MARTINA MENDOZA DE REBELLIZ. FRIEND OF LAMP ART PROJECT.

Ms. Rebelliz is not a member of Lamp Art Project, but a friend, neighbor, and fellow artist. She recently curated the Art Renaissance Exhibition of Skid Row Artists, coordinated by Danielle Noble, Community Builder for SRO Housing Corporation, a non-profit low income housing provider in the inner city.

(SRO Housing Corp. is in the vanguard of approaching housing and other human needs in the inner city. The Lamp Art Project rents its affordable studio site space from SRO Housing. Danielle Noble is exploring ways in which local artists can receive publicity and economic rewards for their work).

Martina is an artist involved in conceptual assemblage, as well as painting, mainly in acrylic on canvas.



Martina has a passion for activism around Transgender Art, Transgender Issues, and Transgender Identity.

We will soon add more explanations along with the further images of Martina's elaborate oeuvre'.



Below, Martina with her work.













ADDENDUM. "Encore piece and notes: The Phoenix & the Virgin".
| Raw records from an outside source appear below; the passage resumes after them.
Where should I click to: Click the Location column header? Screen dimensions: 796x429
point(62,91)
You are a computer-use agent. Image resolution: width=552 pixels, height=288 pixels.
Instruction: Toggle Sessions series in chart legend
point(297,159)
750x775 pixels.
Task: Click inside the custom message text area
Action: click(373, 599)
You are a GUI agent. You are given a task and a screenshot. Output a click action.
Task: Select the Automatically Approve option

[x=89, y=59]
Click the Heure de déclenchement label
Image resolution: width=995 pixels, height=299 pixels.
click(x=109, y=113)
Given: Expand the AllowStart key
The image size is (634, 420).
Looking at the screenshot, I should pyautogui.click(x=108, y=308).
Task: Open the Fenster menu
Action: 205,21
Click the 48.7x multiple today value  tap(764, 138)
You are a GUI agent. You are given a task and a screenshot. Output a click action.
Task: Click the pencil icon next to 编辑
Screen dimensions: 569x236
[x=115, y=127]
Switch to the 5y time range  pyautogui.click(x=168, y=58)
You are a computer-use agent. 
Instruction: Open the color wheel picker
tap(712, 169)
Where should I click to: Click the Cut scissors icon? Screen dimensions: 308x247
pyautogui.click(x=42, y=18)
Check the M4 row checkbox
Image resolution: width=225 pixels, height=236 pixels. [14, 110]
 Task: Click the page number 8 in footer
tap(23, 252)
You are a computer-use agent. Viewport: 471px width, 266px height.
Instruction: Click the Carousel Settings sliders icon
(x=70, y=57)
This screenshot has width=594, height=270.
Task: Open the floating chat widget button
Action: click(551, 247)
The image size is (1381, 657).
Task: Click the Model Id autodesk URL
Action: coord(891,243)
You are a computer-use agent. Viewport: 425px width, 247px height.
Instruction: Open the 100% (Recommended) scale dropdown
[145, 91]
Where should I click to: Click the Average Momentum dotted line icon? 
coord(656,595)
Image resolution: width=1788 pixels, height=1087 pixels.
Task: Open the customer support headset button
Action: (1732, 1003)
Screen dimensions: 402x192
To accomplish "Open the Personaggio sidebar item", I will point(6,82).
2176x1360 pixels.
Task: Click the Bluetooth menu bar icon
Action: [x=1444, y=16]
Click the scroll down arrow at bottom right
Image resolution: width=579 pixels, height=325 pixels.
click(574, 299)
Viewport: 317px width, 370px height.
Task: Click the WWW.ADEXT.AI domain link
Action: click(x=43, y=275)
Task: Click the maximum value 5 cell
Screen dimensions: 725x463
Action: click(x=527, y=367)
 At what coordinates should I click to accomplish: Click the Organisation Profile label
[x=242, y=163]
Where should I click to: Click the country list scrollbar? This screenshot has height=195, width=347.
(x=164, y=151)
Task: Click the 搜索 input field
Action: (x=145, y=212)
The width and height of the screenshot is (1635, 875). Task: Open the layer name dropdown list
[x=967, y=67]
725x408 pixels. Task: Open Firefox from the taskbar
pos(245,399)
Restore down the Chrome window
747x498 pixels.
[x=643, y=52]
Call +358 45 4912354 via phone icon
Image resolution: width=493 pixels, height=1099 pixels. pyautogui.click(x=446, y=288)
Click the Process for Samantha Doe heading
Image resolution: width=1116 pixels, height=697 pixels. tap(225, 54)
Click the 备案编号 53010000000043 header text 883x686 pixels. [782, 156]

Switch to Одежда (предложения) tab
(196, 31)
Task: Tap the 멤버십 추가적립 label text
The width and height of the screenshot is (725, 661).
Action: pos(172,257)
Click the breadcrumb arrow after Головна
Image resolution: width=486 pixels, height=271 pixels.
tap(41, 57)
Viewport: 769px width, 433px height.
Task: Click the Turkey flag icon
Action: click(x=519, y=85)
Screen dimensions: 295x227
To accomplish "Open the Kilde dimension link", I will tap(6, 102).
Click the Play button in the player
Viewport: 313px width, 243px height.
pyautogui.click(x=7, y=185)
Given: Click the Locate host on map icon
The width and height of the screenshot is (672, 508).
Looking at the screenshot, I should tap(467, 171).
NOTE: This last image directly above was accomplished, not by Martina,
but in the 1920's by Sophie Harpe, an American female mordernist painter
active in the San Francisco Bay area, Los Angeles, and the early artists'
colony of Carmel.

Again, one of the methodologies of the Lamp Art Project
is to utilize "masters' studies". That is, we work from earlier artists' works as either a subject
or else a "springboard". We simply acknowledge this as an
important eternal aspect of art:

We speak here of the undulating continuity, or transmutation, of themes and variations
throughout the history of art.

However, It is important to note yet an additional, natural, "synchonicity"
encountered around the dynamic of themes and variations in art history.



While Picasso worked, "consciously" from African tribal work, and Diego Rivera
worked, in parallel manner, "knowingly" from Giottos
early in Diego's career, so, additionally, one encounters a
related but "unplanned", or "unconscious", natural recapitulation of
themes or even stylistic treatments.

In the Lamp Art Project we not only work from from "reproductions" (e.g., images in books) of
earlier art work, but also from actual examples, (i.e., authentic works
from art history...the paintings or sculptures themselves) particularly of early 20th C. female
modernist works. In other words, works that might hang in a museum or
serious private collection, are brought into the art project studio.

Members of the art project then "experience these works directly", and work from them, or
simply notice the direct presence of the work. Thus Magdalena Astrid
Dahlen worked directly from a wood sculpture by Maxine Albro, an early 20th C. modernist,
friend and cohort of Diego Rivera, and a limestone sculpture, circa 1950, by Yukio Tashiro.

Lamp Art Project members, in this manner, are affected by, or work from
an ongoing succession of works brought into the studio.

Works by the female modernist, Elise Armitage, and then those by
Sophie Harpe, are at hand.

Yet, the ironic, but related, "synchronous" aesthetic dynamic, of note here,
is that we all are the heirs of all art of the world.

Even as the above utilized term, "synchronicity", is a Jungian concept,
so is the idea of a "Collective Unconscious".

That is, the psychologist, C.G. Jung, postulated that there is an inherent
unconscious "psychic archive", a pool of images, symbols,
and meaning, shared by all members of the human species.

Whether such a Collective Unconscious exists or not, it is, in any case,
fascinating when aspects of abstraction, or stylization seem to pointedly,
yet inexplicably, relate to other works.

Martina had never, to our knowledge, noticed or seen this image by Sophie Harpe,
(which did, however, sit in the office of the art project),
when she created her own stylistically related work above.

The work by Martina is from her Phoenix Triptych.

The work by Sophie Harpe is entitled La Vierge.